Friday, June 1, 2018

The Garden

     My definition of gardening is, "If at first you don't succeed, try, try again." Gardening might be a science but it's also a creative process that produces many fails. For a stubborn character like myself, those fails are all the more reason to replant, redesign, and make improvements. Each year I try to convince myself that the garden is finished and nothing more needs to be done, yet each year I cannot help but create something new. There is always room for improvement and creativity. I'm also a pushover at the nurseries where it is extremely difficult to turn away from all that beauty.
     I've been digging in the dirt since my earliest memories, helping my father plant his vegetable garden. It was a seasonal celebration for him, bordering on a religion. I also discovered, at a young age, that flowers could be dug up and replanted. This was genius to me! In my childhood neighborhood, a dear, elderly, Russian man and wife were having their house moved. Literally, the entire house was being lifted off it's foundation and moved up the road about a quarter of a mile to make room for an interstate highway. They were avid gardeners and their garden contained much more than the average marigold or petunia. They had berry patches (where I tasted my first gooseberry) and a myriad of perennials and rock gardens. The mister had an old claw foot bathtub in his backyard which was a great novelty to us children. We surmised and giggled that he must bathe out in his yard. They were kindly neighbors whom everyone loved but they never had children and they kept mainly to themselves in their lovely garden. After the house was moved, many of the smaller plants were left behind. It appeared that no one was bothering with all these lovely, orphaned plants. I was eight or nine years old at the time and I recall taking a spade and digging up lily-of-the-valley and bringing them home to my mother's garden. It was her first perennial aside from her irises, and it was my initiation into the world of transplanting. I was hooked. In later years, as my father continued with his vegetable gardening, I helped my mother create a few perennial beds. In Steve's and my first apartment in the city, I planted tomato plants in tin cans and subscribed to Mother Earth News with the dream that one day I would have a garden of my own. Eventually that dream became a reality and it has been a joy ever since.
     So here we are, fifty years after that first Lily-of-the-Valley. Last year I told myself the garden was enough as it stood. It was time to scale back. Alas, this year, we put in a new patio area with new planting beds. It was a vision I couldn't resist. I am hopeless. Steve is a wonderful help and everything we do is a team effort. I couldn't do any of this without him. This installation is a do-it-yourself project that will evolve over time, hence the fun and joy of it all. Plants are started- some will make it and some will not. Vegetable beds still need to be built and more stone needs to be spread.

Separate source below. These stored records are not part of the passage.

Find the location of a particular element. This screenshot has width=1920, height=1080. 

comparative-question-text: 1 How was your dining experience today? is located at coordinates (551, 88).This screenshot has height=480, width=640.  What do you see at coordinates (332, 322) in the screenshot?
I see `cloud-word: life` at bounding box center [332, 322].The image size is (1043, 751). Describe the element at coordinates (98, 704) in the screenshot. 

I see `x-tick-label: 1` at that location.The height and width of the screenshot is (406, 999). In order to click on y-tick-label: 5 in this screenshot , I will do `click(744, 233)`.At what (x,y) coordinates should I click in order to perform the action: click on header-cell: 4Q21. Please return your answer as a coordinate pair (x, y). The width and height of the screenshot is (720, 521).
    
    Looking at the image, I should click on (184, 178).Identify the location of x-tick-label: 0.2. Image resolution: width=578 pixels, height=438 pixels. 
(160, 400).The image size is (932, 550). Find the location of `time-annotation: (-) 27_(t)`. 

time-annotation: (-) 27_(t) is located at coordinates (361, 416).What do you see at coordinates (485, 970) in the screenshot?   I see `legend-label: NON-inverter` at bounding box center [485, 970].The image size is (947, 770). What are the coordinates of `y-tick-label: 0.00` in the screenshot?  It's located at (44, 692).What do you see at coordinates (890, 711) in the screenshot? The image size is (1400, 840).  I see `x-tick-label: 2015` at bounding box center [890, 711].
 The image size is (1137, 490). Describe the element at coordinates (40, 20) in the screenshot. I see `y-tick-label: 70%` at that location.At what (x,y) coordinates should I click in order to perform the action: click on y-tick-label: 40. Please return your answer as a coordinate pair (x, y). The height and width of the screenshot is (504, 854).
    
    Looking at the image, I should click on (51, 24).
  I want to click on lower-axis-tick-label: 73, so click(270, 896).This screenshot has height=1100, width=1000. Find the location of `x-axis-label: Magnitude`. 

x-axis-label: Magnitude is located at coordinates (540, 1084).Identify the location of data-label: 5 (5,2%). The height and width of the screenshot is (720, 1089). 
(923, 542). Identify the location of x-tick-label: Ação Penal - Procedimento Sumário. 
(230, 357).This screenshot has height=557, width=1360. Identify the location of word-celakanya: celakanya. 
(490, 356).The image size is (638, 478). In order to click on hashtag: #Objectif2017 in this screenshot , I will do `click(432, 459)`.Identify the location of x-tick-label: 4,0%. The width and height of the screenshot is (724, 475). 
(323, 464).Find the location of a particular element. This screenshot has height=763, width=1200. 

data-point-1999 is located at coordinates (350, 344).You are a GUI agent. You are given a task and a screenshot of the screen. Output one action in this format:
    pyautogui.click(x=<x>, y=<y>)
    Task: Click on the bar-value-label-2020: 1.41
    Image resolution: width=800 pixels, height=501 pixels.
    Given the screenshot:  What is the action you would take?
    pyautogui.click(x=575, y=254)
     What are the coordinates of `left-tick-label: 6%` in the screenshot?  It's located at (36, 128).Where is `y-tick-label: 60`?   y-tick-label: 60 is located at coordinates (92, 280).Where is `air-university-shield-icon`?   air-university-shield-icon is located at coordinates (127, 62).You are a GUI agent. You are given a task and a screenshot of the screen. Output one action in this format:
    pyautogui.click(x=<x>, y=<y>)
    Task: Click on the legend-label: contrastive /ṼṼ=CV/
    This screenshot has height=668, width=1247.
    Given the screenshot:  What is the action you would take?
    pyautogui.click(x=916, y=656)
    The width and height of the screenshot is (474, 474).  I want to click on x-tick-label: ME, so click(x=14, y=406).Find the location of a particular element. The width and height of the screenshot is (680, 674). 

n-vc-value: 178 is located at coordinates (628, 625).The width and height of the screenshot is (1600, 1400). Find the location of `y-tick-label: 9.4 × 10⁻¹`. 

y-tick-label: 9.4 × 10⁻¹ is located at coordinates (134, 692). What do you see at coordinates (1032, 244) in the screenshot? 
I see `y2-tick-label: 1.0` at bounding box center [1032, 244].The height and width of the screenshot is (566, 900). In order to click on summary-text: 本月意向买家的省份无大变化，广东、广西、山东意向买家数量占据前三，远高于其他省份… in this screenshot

Before: Raised vegetable beds near the unstained shed. Mowing around these was not fun.

After: Five tons of pea stone spread, raised beds still being built so tomatoes are in the lavender bed for this year. The border is planted with lavender and pink yarrow. I threw in some cosmos seeds and a few over-wintered dahlias to fill in for this season.

Dwarf variety of raspberries along the shed, white and pink astilbe and a hosta (found tossed in the woods) under a pink crabapple tree. I still need to set the bricks. (bricks were scavenged from an old demolished smoke house next door.)
  
I was in charge of hauling and off loading the dirt and the planting of stuff. Steve was in charge of the delivery and spreading of five tons of stone and building the raised beds. The old raised beds made with landscape ties lasted five years until rotting. We're trying 2x10's for the raised beds now.

Another garden that has evolved over the years (AKA Battle of the Wire Grass) is what we call the Step Garden. It's simply a scar on the hill where we can walk up to the back of the property. Steps are scavenged railroad ties. Stones were a gift of scavenging on our friend's family farm. Many of the plants are also gifts of division from friends and family.
    
The grass is tall! I keep a path mowed so Henri and I can easily walk.


The trumpet vine has been removed and we planted two Carolina Jessamine which are starting to twine up the pergola. I circled the bases with bricks. (we have a lot of bricks) Hydrangea gifted from B. several years ago. I think the hydrangea will eventually be moved to the back of the shed where it will have more shade. Gardens are ever evolving!
Nature's garden is always the most beautiful! God is the Master Gardener : ) Sitting on the swing watching the wind blow waves in waves. The Blue Ridge Mountains off in the distance.

Wild honeysuckle fills the air with its sweet aroma behind the swing.

2 comments:

  1. Gorgeous. I found myself studying each photo. What a beautiful place you live in, my friend.